Soziales / 27.09.2021

Wirtschaftsweiser: Mindestlohn schrittweise auf 12 Euro anheben

Der Wirtschaftsexperte Achim Truger empfiehlt eine stufenweise Anhebung des Mindestlohns. Aus seiner Sicht wäre das problemlos möglich.

Ein Kugelschreiber und ein Stapel Münzen liegen auf einem Dokument.

Berlin (dpa). Der „Wirtschaftsweise“ Achim Truger befürwortet eine schrittweise Anhebung des Mindestlohns auf 12 Euro bis Anfang 2023. Ein solches Vorgehen lasse sich „sozialpolitisch gut begründen“ und würde „zu unmittelbaren Verbesserungen für zehn Millionen Menschen führen“, sagte Truger dem „Münchner Merkur“ (Online).

Laut Gesetzgeber solle der Mindestlohn „ein armutsfestes, existenzsicherndes Lohnniveau“ gewährleisten. „Davon wären selbst 12 Euro noch ein ganzes Stück entfernt“, sagte das Mitglied des fünfköpfigen Sachverständigenrats zur Begutachtung der gesamtwirtschaftlichen Entwicklung. Der Sachverständigenrat berät die Politik. Die Experten werden umgangssprachlich auch als die „Wirtschaftsweisen“ bezeichnet.

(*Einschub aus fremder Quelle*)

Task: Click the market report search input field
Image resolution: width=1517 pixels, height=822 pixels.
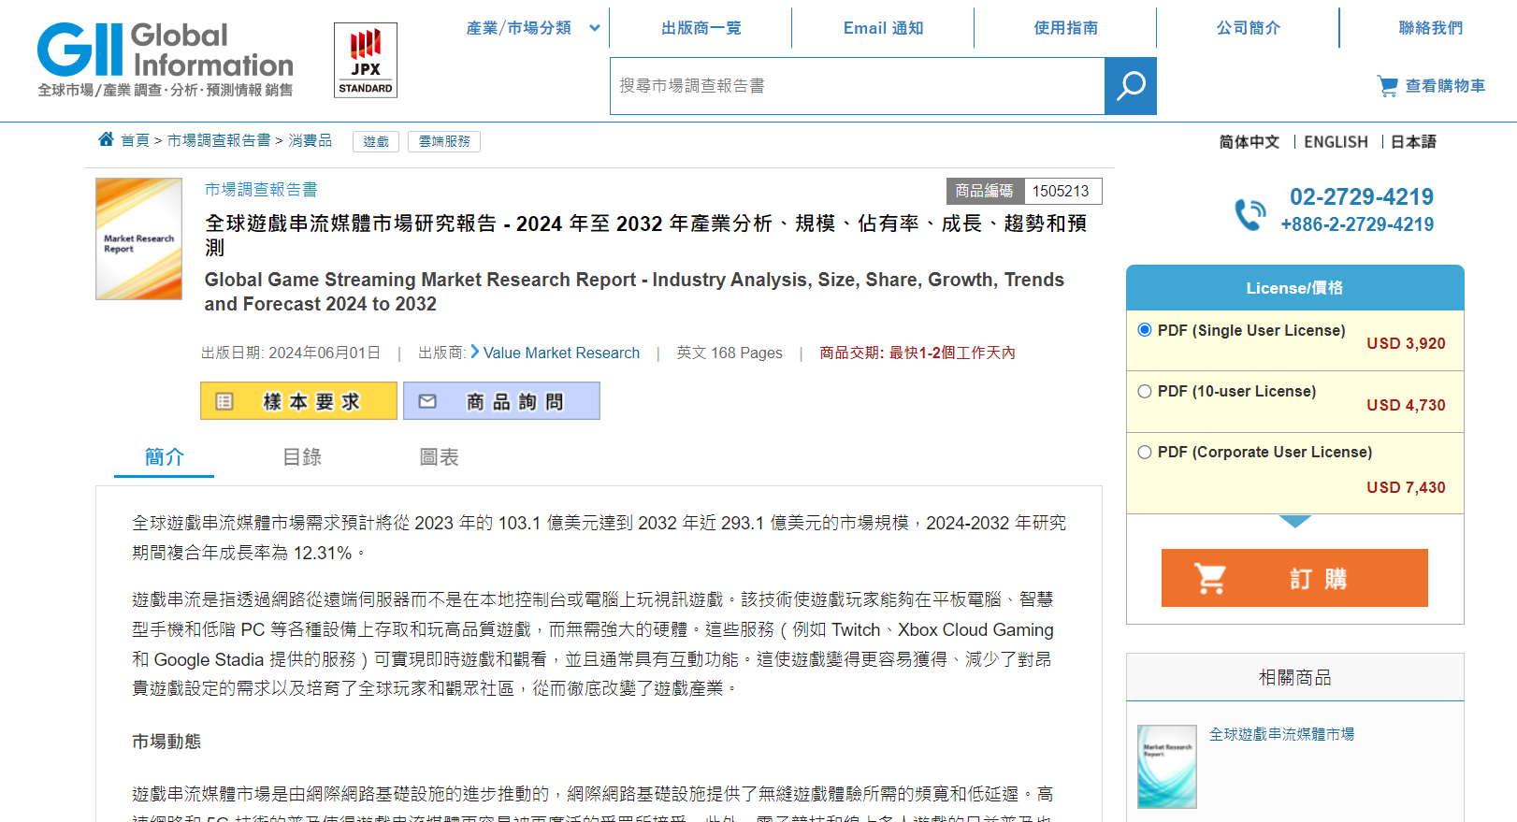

Keine Probleme bei schrittweiser Anhebung des Mindestlohns

Truger wies Kritik zurück, eine Anhebung auf 12 Euro könne Jobs kosten. Zwar gebe es hier „kein sicheres Wissen“. Doch könne man den Mindestlohn wohl „ohne nennenswerte Probleme auf 60 Prozent des mittleren Stundenlohns anheben“. Dies entspräche aktuell „etwa 12 Euro“. Eine vorsichtige Anhebung, etwa in drei Schritten, sei aber empfehlenswert. Bei Problemen könne man „dann immer noch reagieren“, sagte Truger.